- **Consignes**
1. Recopiez tel quel le passage de l'article sur le transport maritime qui va de "Des Houthis qui" jusqu'à "l’Asie vers l’Europe.".
2. Dans l'article sur le transport maritime, résumez en plus court le paragraphe qui commence par "Il n'en reste pas moins que", sans perdre ses faits principaux.

- **Texte source**
__________________________________________________

BAROMÈTRE. Alors que le passage par le cap de Bonne-Espérance devient la routine, une certaine tension sur les capacités se fait sentir.
Des Houthis qui perdent un peu de leur puissance de frappe, des marins qui s’organisent et ne veulent plus être des cibles en mer Rouge et un pont détruit aux États-Unis qui n’a pas fini de faire du bruit : voici les principaux marqueurs de ce mois d’avril qui nous a apporté son lot maintenant quasi habituel de surprises, dans un contexte de raffermissement de la demande avec des navires annoncés pleins pour les départs de mai en provenance de l’Asie vers l’Europe.
Les faits marquants
- Les Houthis, une menace déclinante mais un spectre élargi
Alors que le nombre d’attaques de navires marchands semble baisser autour du détroit de Bab-el-Mandeb, les menaces et les intimidations sont aujourd’hui plus diffuses. À ce stade, les Houthis n’ont pas la capacité de menacer globalement le trafic marchand Asie-Europe via le cap de Bonne-Espérance. Et leur force de frappe commence à souffrir significativement des actions conjointes des forces navales américaines et européennes.
Il n’en reste pas moins que nous arrivons maintenant à un semestre de perturbations en mer Rouge, ce qui, d’un point de vue économique, ne relève plus d’un épiphénomène ou d’une variable ponctuelle. On sait désormais que ce paramètre affectera l’exercice fiscal en cours et que les prévisions initiales pour 2024 sont largement erronées.
- Des marins qui refusent de plus en plus de naviguer dans la zone
Le 12 mars dernier, l’International Bargaining Forum (IBF), qui regroupe les représentants des employeurs et des salariés du transport maritime, a décidé de désigner la mer Rouge et le golfe d'Aden comme des zones de guerre, alors qu’elles étaient jusqu’à présent considérées comme zones à haut risque, "afin de souligner la gravité de la situation sur place", indique un communiqué titré "Seafarers lives matter".

__________________________________________________

- **Lignes de données**
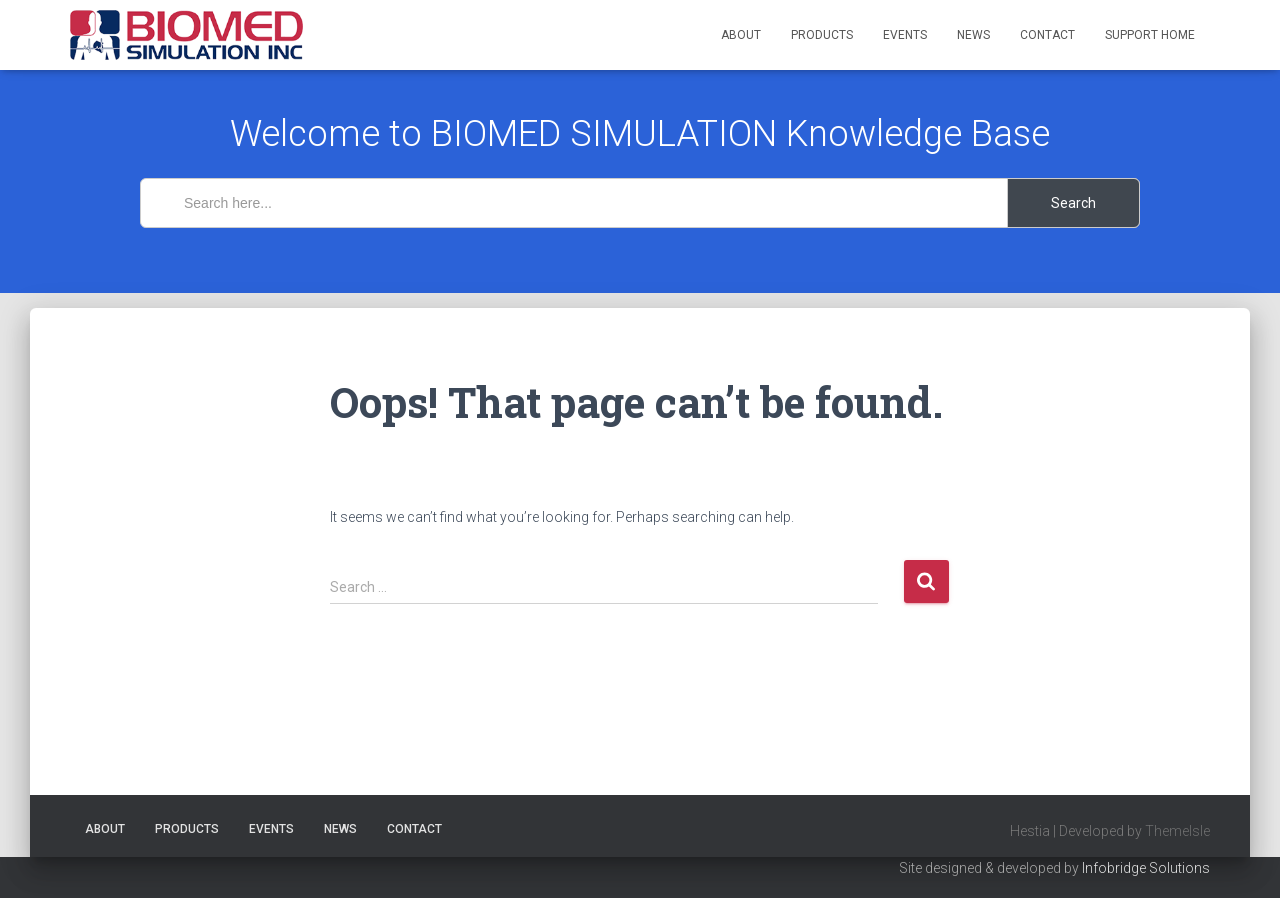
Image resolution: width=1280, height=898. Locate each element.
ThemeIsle (1177, 831)
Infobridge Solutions (1146, 868)
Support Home (1150, 35)
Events (905, 35)
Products (822, 35)
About (741, 35)
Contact (1047, 35)
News (973, 35)
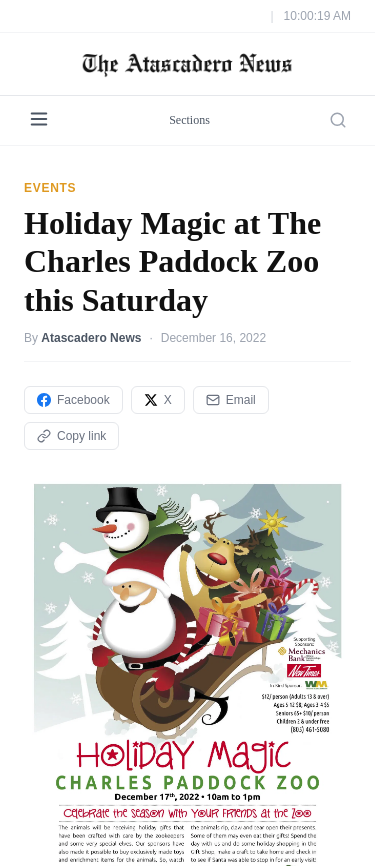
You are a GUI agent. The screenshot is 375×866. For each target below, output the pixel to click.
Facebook (73, 400)
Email (231, 400)
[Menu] (39, 120)
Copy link (71, 436)
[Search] (338, 120)
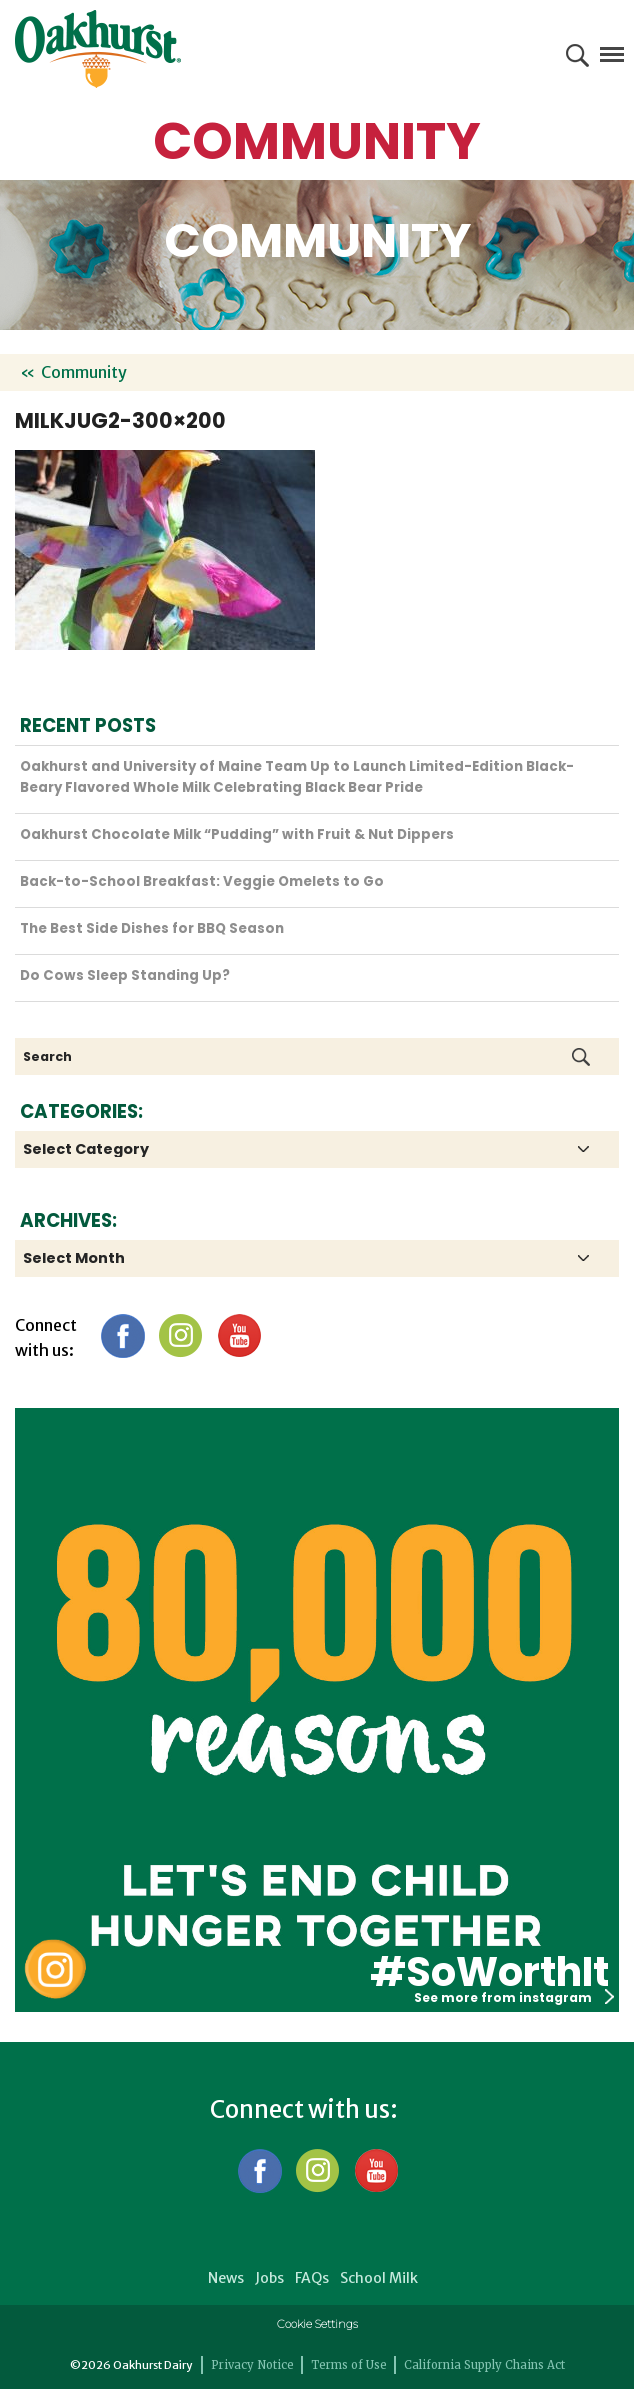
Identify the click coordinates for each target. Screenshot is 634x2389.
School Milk (379, 2278)
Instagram (180, 1335)
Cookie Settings (317, 2324)
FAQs (312, 2278)
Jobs (269, 2278)
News (226, 2278)
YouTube (238, 1335)
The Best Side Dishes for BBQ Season (152, 928)
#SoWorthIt (489, 1972)
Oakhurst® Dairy (98, 49)
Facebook (122, 1335)
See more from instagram (514, 1997)
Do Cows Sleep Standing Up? (125, 975)
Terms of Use (349, 2365)
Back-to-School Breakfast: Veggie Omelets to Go (202, 881)
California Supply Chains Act (484, 2365)
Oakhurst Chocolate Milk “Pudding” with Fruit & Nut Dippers (237, 834)
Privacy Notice (252, 2365)
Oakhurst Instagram (55, 1969)
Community (84, 372)
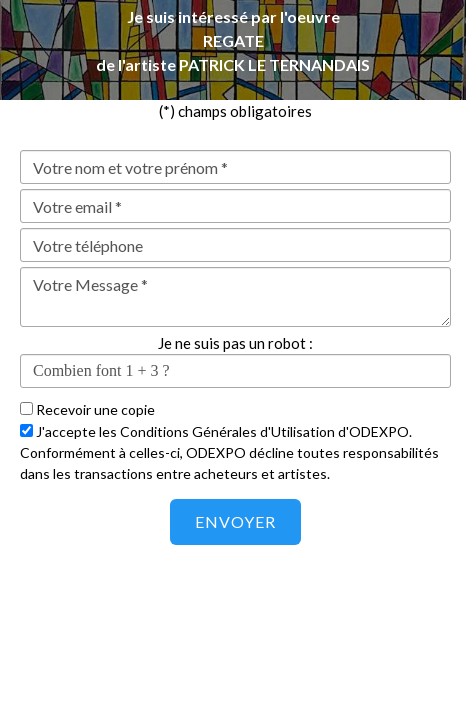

__________________________________________________

- **Réponses par consigne**
1.
Des Houthis qui perdent un peu de leur puissance de frappe, des marins qui s’organisent et ne veulent plus être des cibles en mer Rouge et un pont détruit aux États-Unis qui n’a pas fini de faire du bruit : voici les principaux marqueurs de ce mois d’avril qui nous a apporté son lot maintenant quasi habituel de surprises, dans un contexte de raffermissement de la demande avec des navires annoncés pleins pour les départs de mai en provenance de l’Asie vers l’Europe.

2. Les perturbations en mer Rouge durent désormais depuis six mois. Sur le plan économique, ce n'est plus un phénomène passager. Elles pèseront sur l'exercice fiscal en cours, et les prévisions de départ pour 2024 se révèlent en grande partie fausses.